Hamilton “Ham” Richardson
Greater New Orleans Sports Hall of Fame


Tennis, 1950-65
Tulane University/Amateur Tennis/US Tennis/Pro Tennis


Inducted: 1972

Hamilton Richardson - Greater New Orleans Sports Hall of Fame

Hamilton “Ham” Richardson was one of the top tennis players in Louisiana history. A talented junior tennis player in Baton Rouge, Richardson, won the National Boys Championships at age 15, chose to attend Tulane University to play for legendary Green Wave tennis coach Emmett Paré, also a member of the Greater New Orleans Sports Hall of Fame. After establishing himself as Tulane’s greatest tennis player, he went on to tremendous international success as well.
 
During his Tulane days from 1952-55, Richardson won a pair of NCAA singles titles and four SEC singles and doubles titles while maintaining a 3.92 grade point average. In 1954 while at Tulane, Richardson was honored as one of America's Ten Most Outstanding Young Men and he was awarded a Rhodes Scholarship in 1955 to study at Oxford University.

********************

→ **Work order A**
Retype the Ham Richardson profile from "Tennis, 1950-65" to "success as well.".
→ **Work order B**
According to the Ham Richardson profile, what grade point average did Richardson maintain during his Tulane days?
→ **Work order C**
Decide whether each statement agrees with the Ham Richardson profile, and quote the words that settle it: (i) Richardson won three NCAA singles titles while at Tulane. (ii) Richardson was awarded a Rhodes Scholarship in 1955 to study at Oxford University. (iii) Richardson was inducted into the Greater New Orleans Sports Hall of Fame in 1972.
The entries have no connection to the Ham Richardson profile.

********************

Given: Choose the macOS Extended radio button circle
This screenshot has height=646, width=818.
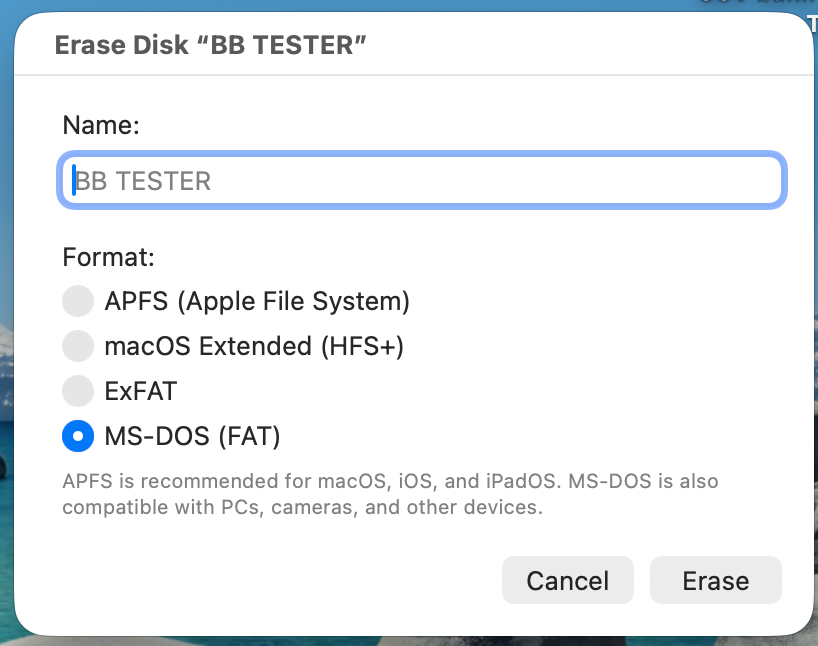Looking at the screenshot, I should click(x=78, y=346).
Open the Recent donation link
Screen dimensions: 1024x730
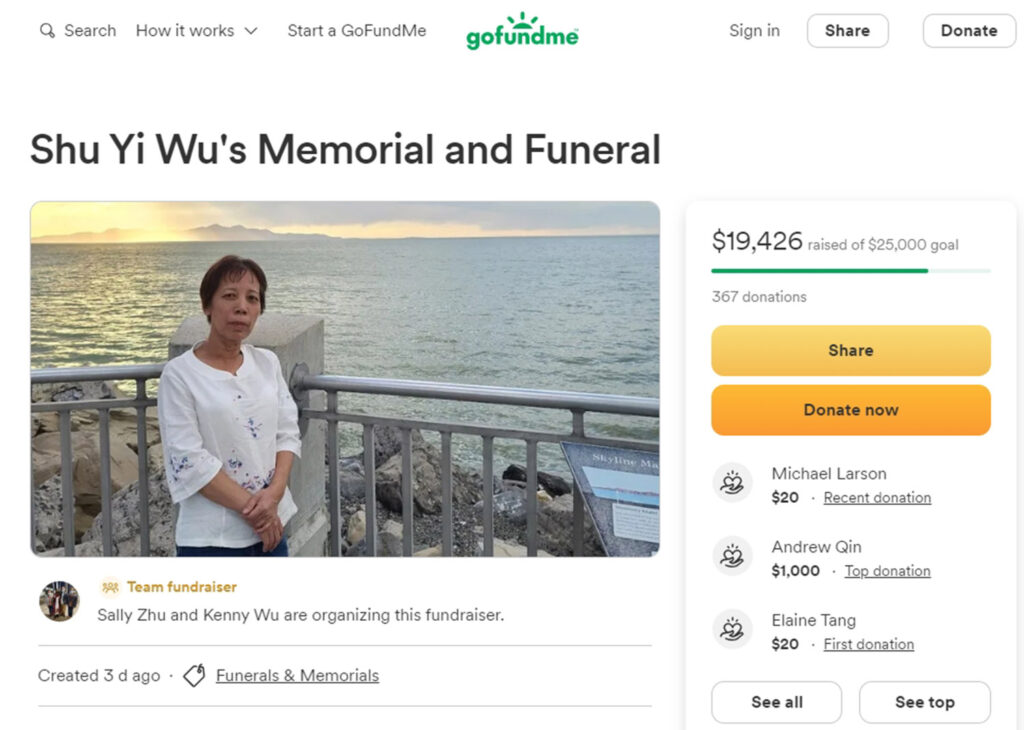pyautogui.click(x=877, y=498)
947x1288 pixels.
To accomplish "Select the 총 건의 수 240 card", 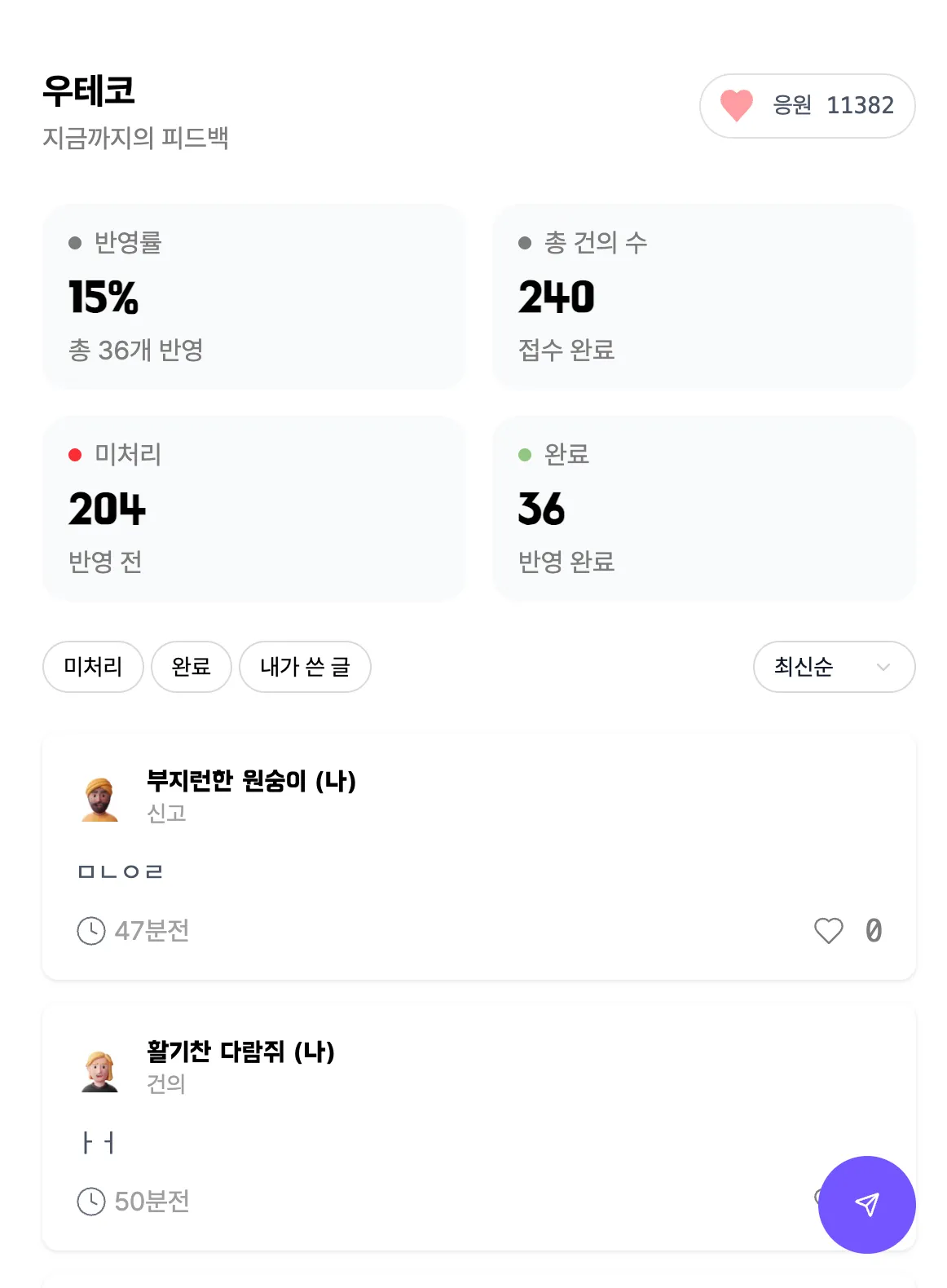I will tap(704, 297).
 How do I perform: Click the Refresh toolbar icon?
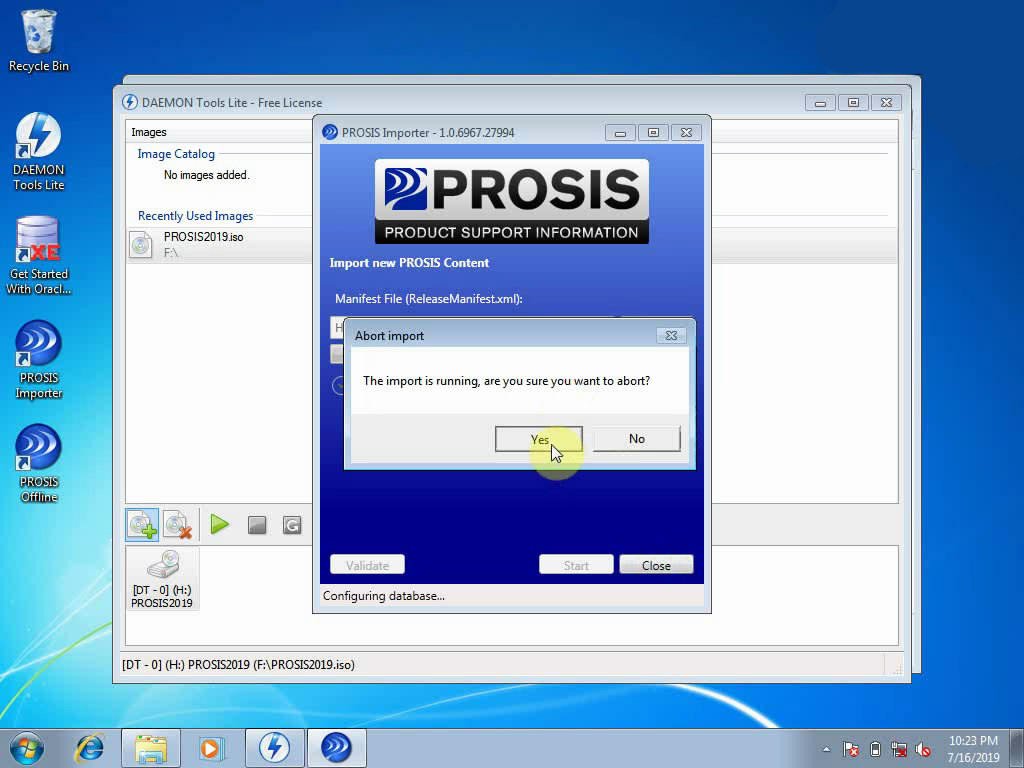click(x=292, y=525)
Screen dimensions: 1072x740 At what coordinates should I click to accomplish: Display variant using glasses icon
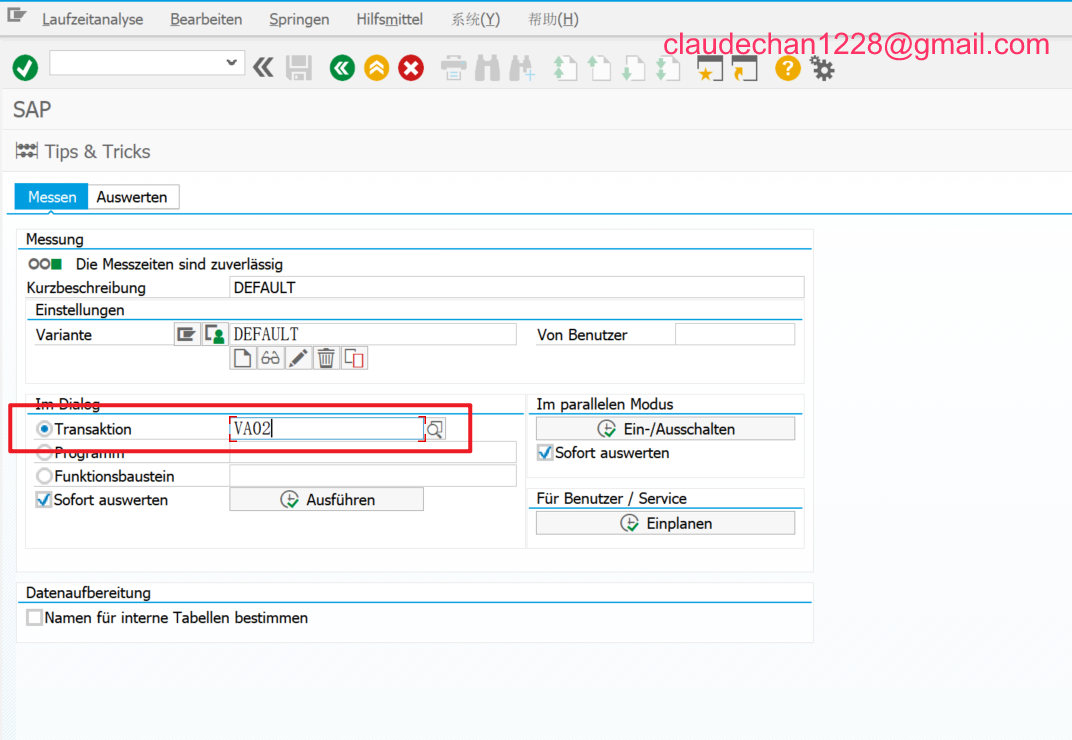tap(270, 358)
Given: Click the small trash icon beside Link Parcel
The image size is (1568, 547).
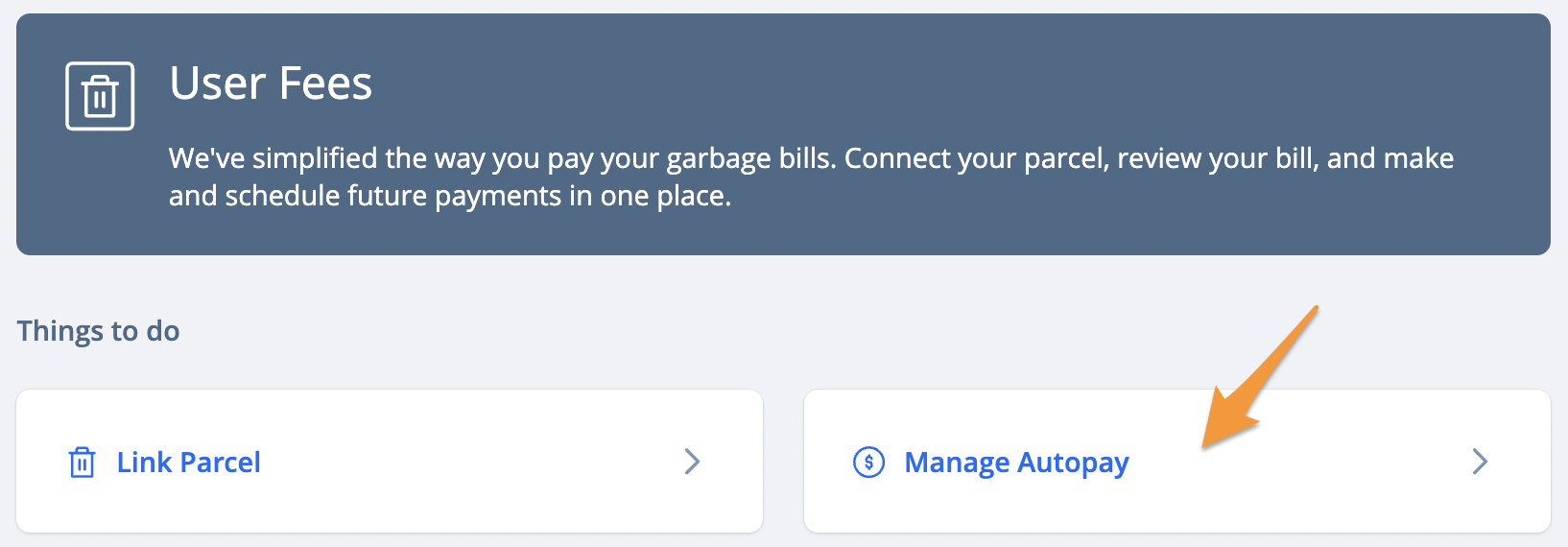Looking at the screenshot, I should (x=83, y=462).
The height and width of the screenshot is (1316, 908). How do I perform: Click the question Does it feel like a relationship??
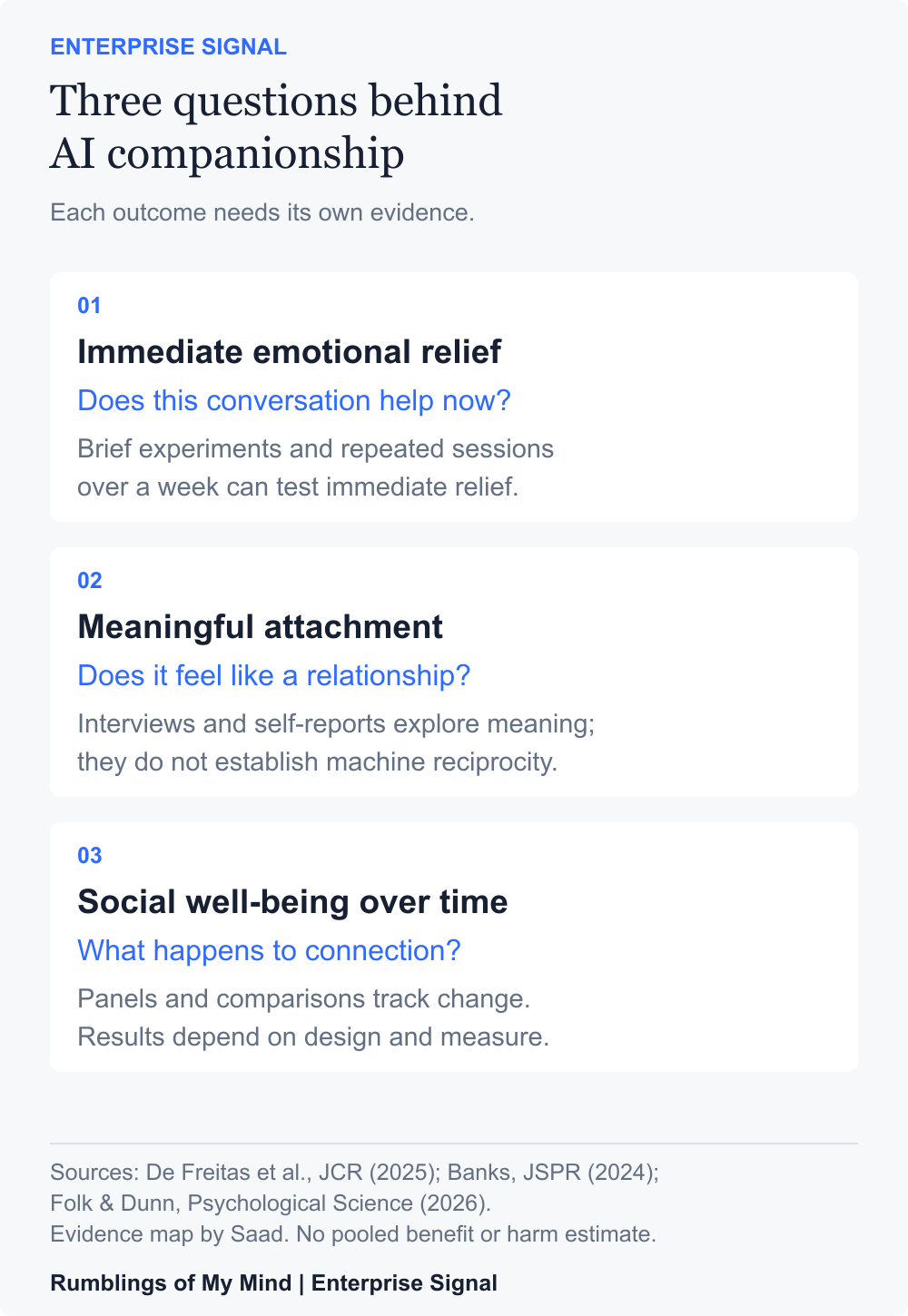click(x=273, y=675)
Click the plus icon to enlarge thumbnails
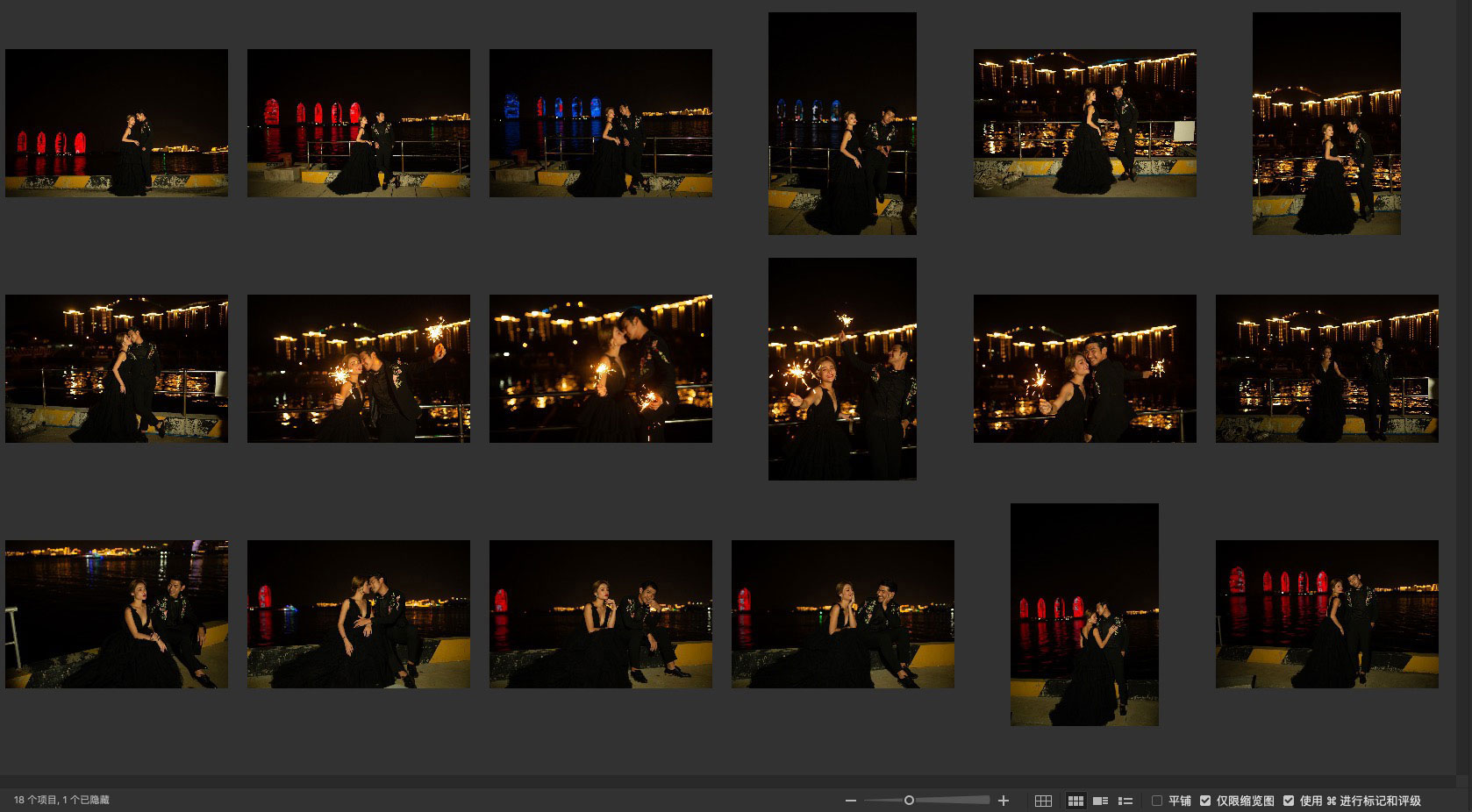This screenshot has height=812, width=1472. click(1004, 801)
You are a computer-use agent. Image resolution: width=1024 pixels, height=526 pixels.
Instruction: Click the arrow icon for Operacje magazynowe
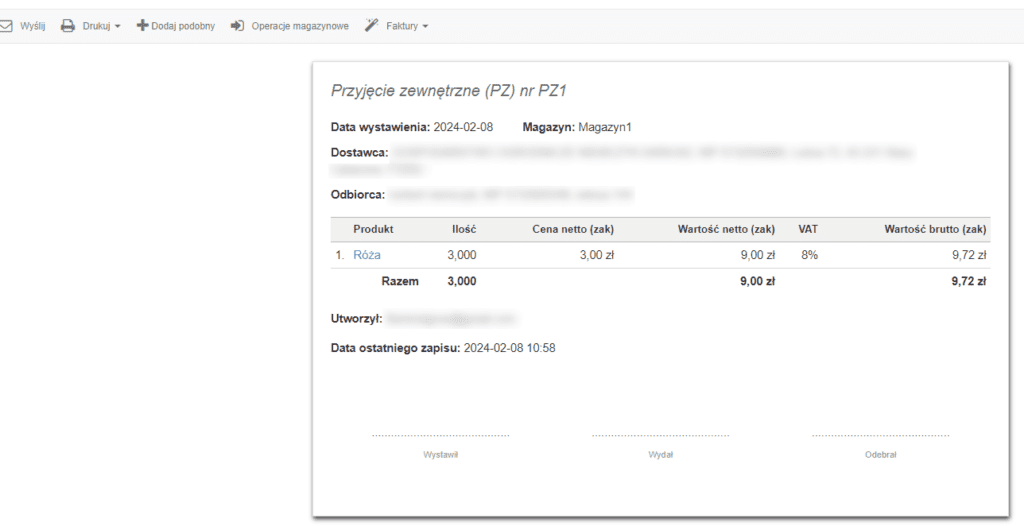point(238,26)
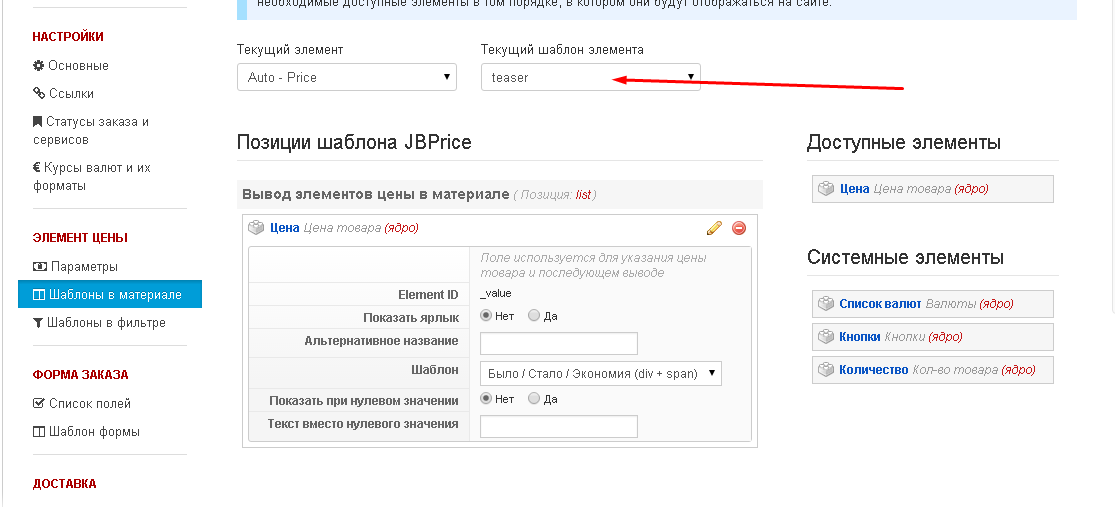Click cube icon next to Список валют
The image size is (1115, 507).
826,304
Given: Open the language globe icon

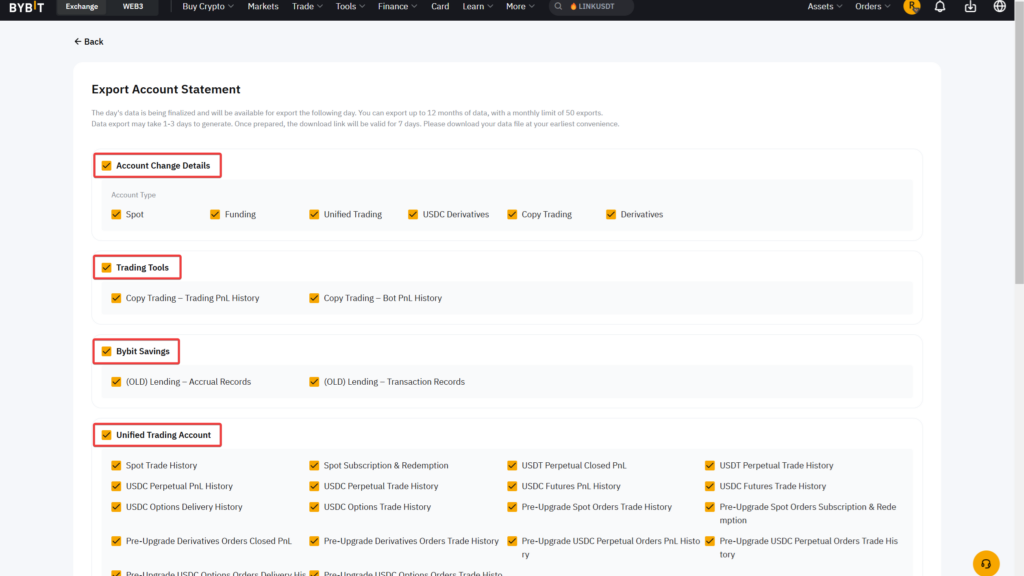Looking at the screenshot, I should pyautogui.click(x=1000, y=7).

********************

→ **Written reply A**
Tennis, 1950-65
Tulane University/Amateur Tennis/US Tennis/Pro Tennis


Inducted: 1972

Hamilton Richardson - Greater New Orleans Sports Hall of Fame

Hamilton “Ham” Richardson was one of the top tennis players in Louisiana history. A talented junior tennis player in Baton Rouge, Richardson, won the National Boys Championships at age 15, chose to attend Tulane University to play for legendary Green Wave tennis coach Emmett Paré, also a member of the Greater New Orleans Sports Hall of Fame. After establishing himself as Tulane’s greatest tennis player, he went on to tremendous international success as well.

→ **Written reply B**
A 3.92 grade point average.

→ **Written reply C**
(i) No: "Richardson won a pair of NCAA singles titles"
(ii) Yes: "he was awarded a Rhodes Scholarship in 1955 to study at Oxford University"
(iii) Yes: "Inducted: 1972"